====== Sayfa alıntısı ======

Günümüzdeki nükleer güç
sahibi tüm ülkelerde stratejik olsun, taktik olsun ellerindeki nükleer
başlıkları kullanmak için bulundurmazlar. Düşmana karşı caydırıcı tehdit olsun
diye bulundururlar. Mevcut nükleer başlık sayılarına baktığımız zaman, tabloyu
daha net görebiliriz. Resmi kayıtlara göre dünya da mevcut yaklaşık 20.000
nükleer başlıktan 12.000’i Rusya’da, 7.100’ü ABD’de, geri kalan 1000 tanesi ise
Fransa, Çin, İngiltere, Hindistan, Pakistan ve İsrail arasında paylaşılmaktadır.
Domuzlar Körfezi (Füze) krizinden bu yana bunların hiç birinin kullanılma
raddesine geldiği görülmemiştir.
Bu son röportajında
Atatürk’ün gizli vasiyetinin Kuzey Irak, Musul ve Kerkük ile ilişkilendirilmesi
ve “Barzani Açılımı”nın Aytunç
Altındal’ın zehirlendiği iddialarıyla aynı zamana denk gelmesi ise ilginç bir
talihsizlik olmuştur. Aytunç Bey’in eşi Dr. Naciye Altındal da basın
açıklamasında “O’nun verdiği bilgilerden
rahatsız olan çok büyük bir çevre vardı. Özellikle de dış güçler. Susturmak
istediler” demişti.

====== Veriler ======

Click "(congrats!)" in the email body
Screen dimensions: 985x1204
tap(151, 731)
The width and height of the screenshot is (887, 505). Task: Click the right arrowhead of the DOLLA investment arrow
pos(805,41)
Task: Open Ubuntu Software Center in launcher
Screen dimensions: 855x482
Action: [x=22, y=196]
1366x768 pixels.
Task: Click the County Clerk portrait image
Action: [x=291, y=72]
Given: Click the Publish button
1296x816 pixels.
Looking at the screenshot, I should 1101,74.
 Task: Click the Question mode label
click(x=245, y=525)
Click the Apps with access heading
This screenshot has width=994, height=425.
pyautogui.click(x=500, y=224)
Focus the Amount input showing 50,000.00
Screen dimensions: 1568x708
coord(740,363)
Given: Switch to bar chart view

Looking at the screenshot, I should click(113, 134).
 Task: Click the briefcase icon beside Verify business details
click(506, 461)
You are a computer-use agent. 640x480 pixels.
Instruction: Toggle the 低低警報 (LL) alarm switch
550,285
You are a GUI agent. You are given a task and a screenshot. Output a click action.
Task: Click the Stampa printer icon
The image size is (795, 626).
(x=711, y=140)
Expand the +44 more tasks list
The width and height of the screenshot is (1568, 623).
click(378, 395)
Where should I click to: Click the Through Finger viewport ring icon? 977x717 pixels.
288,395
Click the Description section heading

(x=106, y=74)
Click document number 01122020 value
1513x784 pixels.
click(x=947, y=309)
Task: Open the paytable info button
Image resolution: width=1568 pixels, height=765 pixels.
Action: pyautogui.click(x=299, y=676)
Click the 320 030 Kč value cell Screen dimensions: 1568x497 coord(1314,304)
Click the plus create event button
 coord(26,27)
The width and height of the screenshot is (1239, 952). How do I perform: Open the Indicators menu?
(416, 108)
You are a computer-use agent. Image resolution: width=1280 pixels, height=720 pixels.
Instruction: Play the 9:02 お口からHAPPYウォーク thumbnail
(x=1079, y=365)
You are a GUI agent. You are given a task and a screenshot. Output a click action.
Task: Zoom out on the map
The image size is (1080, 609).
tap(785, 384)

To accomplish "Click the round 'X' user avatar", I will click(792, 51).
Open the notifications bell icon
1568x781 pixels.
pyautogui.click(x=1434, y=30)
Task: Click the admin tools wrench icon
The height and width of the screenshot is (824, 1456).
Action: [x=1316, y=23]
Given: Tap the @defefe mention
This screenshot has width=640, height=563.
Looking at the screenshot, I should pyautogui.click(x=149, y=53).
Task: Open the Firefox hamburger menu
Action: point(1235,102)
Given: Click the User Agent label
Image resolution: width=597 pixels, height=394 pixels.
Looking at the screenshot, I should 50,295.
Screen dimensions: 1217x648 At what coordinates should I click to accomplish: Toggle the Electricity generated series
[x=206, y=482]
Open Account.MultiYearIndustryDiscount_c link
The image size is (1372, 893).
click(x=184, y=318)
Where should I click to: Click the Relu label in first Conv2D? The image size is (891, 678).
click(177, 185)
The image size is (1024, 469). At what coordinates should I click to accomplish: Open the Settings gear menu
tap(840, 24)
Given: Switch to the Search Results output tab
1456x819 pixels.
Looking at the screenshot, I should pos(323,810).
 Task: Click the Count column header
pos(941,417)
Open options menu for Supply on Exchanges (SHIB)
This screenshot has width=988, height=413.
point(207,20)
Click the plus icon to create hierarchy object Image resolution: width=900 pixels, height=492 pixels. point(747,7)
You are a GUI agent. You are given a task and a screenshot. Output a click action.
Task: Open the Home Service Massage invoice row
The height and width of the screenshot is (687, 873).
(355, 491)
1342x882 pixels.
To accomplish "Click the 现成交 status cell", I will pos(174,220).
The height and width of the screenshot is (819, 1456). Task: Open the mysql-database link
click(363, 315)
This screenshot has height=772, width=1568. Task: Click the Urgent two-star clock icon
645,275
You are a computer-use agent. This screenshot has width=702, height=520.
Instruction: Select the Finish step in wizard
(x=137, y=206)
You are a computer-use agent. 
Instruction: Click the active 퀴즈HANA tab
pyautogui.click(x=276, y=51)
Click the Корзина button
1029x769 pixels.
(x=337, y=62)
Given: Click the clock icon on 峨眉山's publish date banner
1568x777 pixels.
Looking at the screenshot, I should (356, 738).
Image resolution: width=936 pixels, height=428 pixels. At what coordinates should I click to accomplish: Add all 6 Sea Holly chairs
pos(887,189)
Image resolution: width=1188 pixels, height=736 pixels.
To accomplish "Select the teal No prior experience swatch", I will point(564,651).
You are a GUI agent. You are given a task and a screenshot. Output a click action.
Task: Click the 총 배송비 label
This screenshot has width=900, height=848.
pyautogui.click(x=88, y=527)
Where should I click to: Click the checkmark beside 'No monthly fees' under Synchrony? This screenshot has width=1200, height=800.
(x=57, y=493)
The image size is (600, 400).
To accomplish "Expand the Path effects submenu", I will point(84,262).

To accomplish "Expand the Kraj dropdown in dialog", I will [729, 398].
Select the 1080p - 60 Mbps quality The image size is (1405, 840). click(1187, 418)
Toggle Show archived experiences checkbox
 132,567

======

_Görev listesi_.
[1] Sayfa alıntısının tamamını hiçbir değişiklik yapmadan kopyalayın.
[2] Veriler bölümündeki satırları, ilk satırdan "pos(805,41)" geçen satıra kadar iki uç da dahil olmak üzere aynen tekrar yazın.

_Yanıtlar aşağıda_.
[1]
Günümüzdeki nükleer güç
sahibi tüm ülkelerde stratejik olsun, taktik olsun ellerindeki nükleer
başlıkları kullanmak için bulundurmazlar. Düşmana karşı caydırıcı tehdit olsun
diye bulundururlar. Mevcut nükleer başlık sayılarına baktığımız zaman, tabloyu
daha net görebiliriz. Resmi kayıtlara göre dünya da mevcut yaklaşık 20.000
nükleer başlıktan 12.000’i Rusya’da, 7.100’ü ABD’de, geri kalan 1000 tanesi ise
Fransa, Çin, İngiltere, Hindistan, Pakistan ve İsrail arasında paylaşılmaktadır.
Domuzlar Körfezi (Füze) krizinden bu yana bunların hiç birinin kullanılma
raddesine geldiği görülmemiştir.
Bu son röportajında
Atatürk’ün gizli vasiyetinin Kuzey Irak, Musul ve Kerkük ile ilişkilendirilmesi
ve “Barzani Açılımı”nın Aytunç
Altındal’ın zehirlendiği iddialarıyla aynı zamana denk gelmesi ise ilginç bir
talihsizlik olmuştur. Aytunç Bey’in eşi Dr. Naciye Altındal da basın
açıklamasında “O’nun verdiği bilgilerden
rahatsız olan çok büyük bir çevre vardı. Özellikle de dış güçler. Susturmak
istediler” demişti.

[2]
Click "(congrats!)" in the email body
Screen dimensions: 985x1204
tap(151, 731)
The width and height of the screenshot is (887, 505). Task: Click the right arrowhead of the DOLLA investment arrow
pos(805,41)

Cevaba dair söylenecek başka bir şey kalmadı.